Now this has proven true. David Gerard reports that:
Distributed Proof-of-Stake leaves your blockchain open to takeover bids — such as when Justin Sun of TRON tried to take over the Steem blockchain, by enlisting exchanges such as Binance to pledge their holdings to his efforts.
Gerard links to Yulin's Cheng's Tron takeover? Steem community in uproar as crypto exchanges back reversal of blockchain governance soft fork, a detailed account of events. First:
On Feb. 14, Steemit entered into a "strategic partnership" with Tron that saw Steemit's chairman declare on social media that he had sold Steemit to [Justin Sun]," referring to Tron's founder.
The result was that:
Concerns that Tron might possess too much power over the network resulted in a move by the Steem community on Feb. 24 to implement a soft fork. The soft fork deactivated the voting power of a large number of tokens owned by TRON and Steemit.
That was soft fork 2.22. One week later, on March 2nd, Tron arranged for exchanges, including Huobi, Binance and Poloniex, to stake tokens they held on behalf of their customers in a 51% attack:
According to the list of accounts powered up on March. 2, the three exchanges collectively put in over 42 million STEEM Power (SP).

With an overwhelming amount of stake, the Steemit team was then able to unilaterally implement hard fork 22.5 to regain their stake and vote out all top 20 community witnesses – server operators responsible for block production – using account @dev365 as a proxy. In the current list of Steem witnesses, Steemit and TRON’s own witnesses took up the first 20 slots.

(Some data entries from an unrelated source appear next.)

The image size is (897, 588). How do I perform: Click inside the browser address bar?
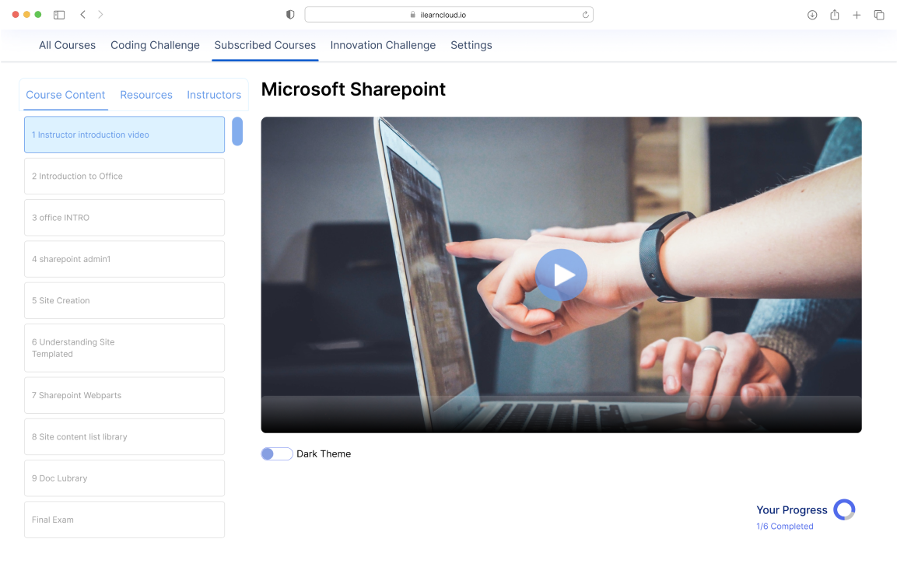click(448, 14)
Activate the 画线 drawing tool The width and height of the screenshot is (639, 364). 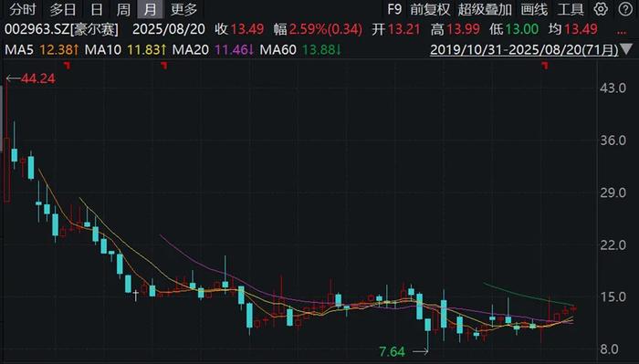click(534, 9)
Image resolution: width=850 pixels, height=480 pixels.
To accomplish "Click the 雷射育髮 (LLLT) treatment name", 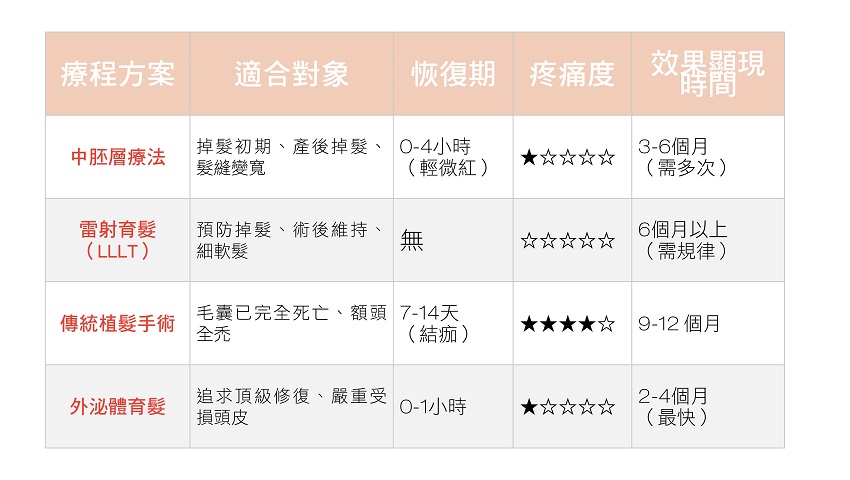I will 118,240.

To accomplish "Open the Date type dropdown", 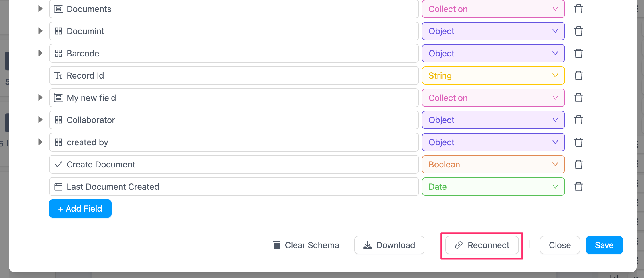I will (493, 187).
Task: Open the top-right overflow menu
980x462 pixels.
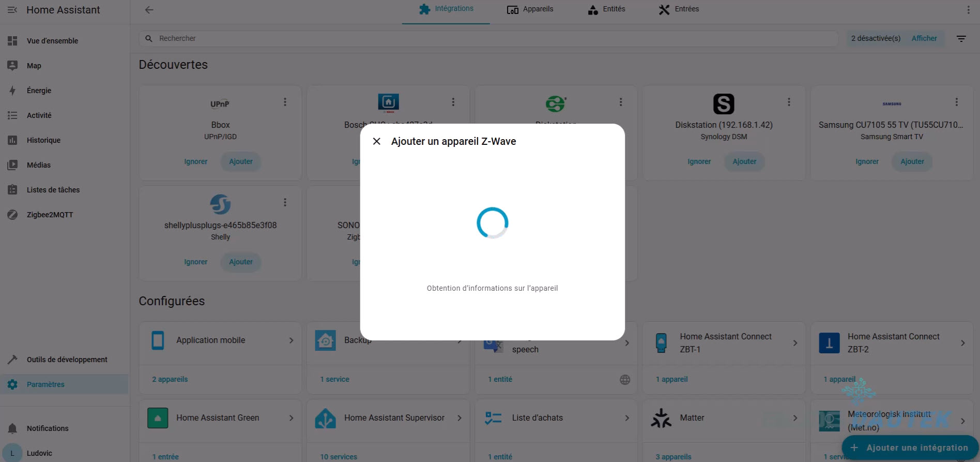Action: pyautogui.click(x=968, y=10)
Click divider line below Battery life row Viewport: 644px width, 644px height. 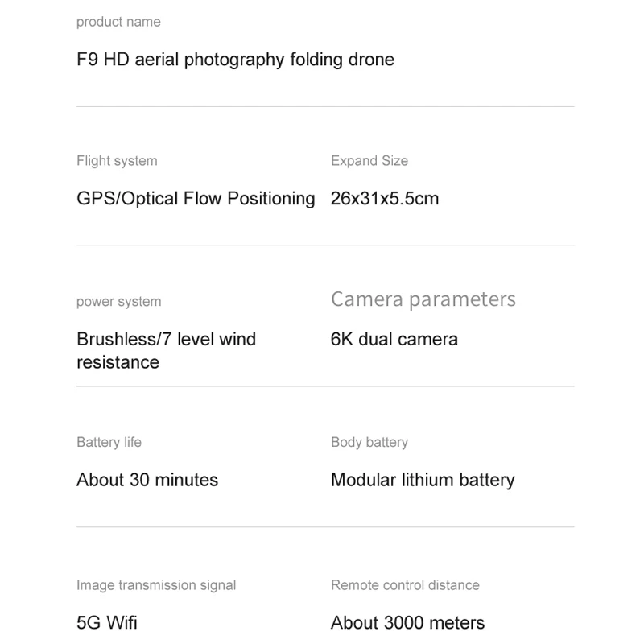point(325,527)
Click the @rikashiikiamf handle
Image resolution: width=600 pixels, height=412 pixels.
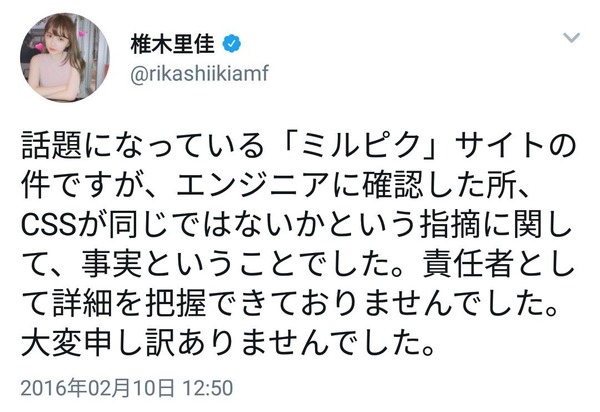click(199, 73)
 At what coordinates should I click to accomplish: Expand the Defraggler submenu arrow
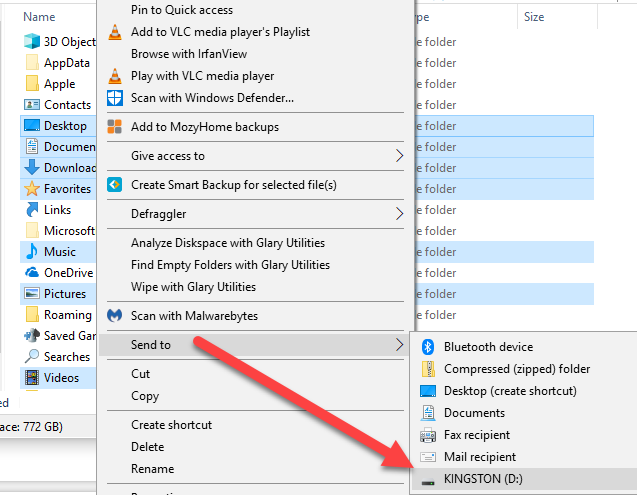coord(399,214)
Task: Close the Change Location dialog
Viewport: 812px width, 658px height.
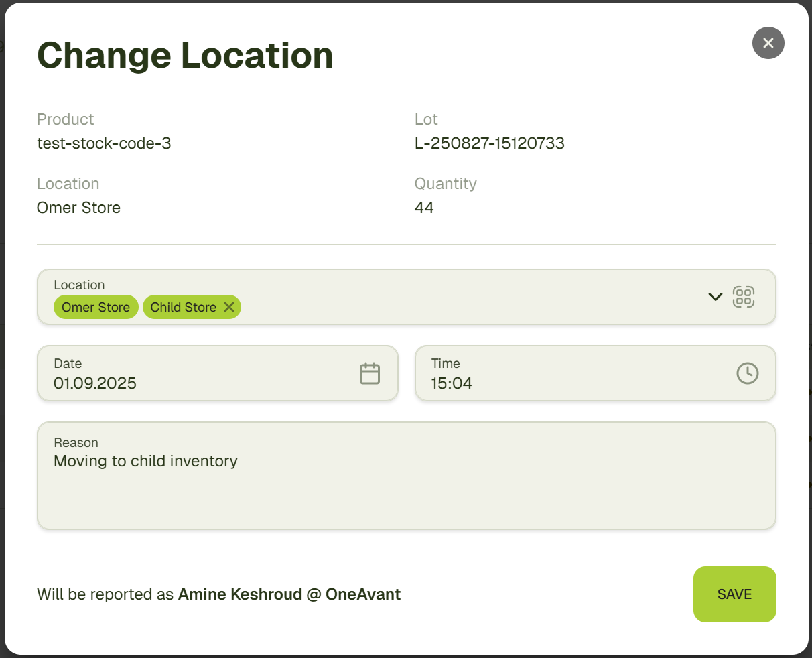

Although this attack didn't provide Tron with an immediate monetary reward, the long term value of retaining effective control of the blockchain was vastly greater than the cost of staking the tokens. I've been pointing out that the high Gini coefficients of cryptocurrencies means Proof-of-Stake centralizes control of the blockchain in the hands of the whales since 2017's Why Decentralize? quoted Vitalik Buterin pointing out that a realistic scenario was:
In a proof of stake blockchain, 70% of the coins at stake are held at one exchange.
Or in this case three exchanges cooperating.

Apparently, the tokens that soft fork 2.22  blocked from voting were mined before the blockchain went live and retained by Steemit:
"The stake was essentially premined and was always said to be for on-boarding and community building. The witnesses decided to freeze it in an attempt to prevent a hostile takeover of the network,” [@jeffjagoe] told The Block. "But they forgot Justin has a lot of money, and money buys buddies at the exchanges."
Vitalik Buterin commented:
"Apparently Steem DPOS got taken over by big exchanges voting with depositors' funds," he tweeted. "Seems like the first big instance of a 'de facto bribe attack' on coin voting (the bribe being exchs giving holders convenience and taking their votes."
As Buterin wrote in 2014, Proof-of-Stake turned out to be non-trivial.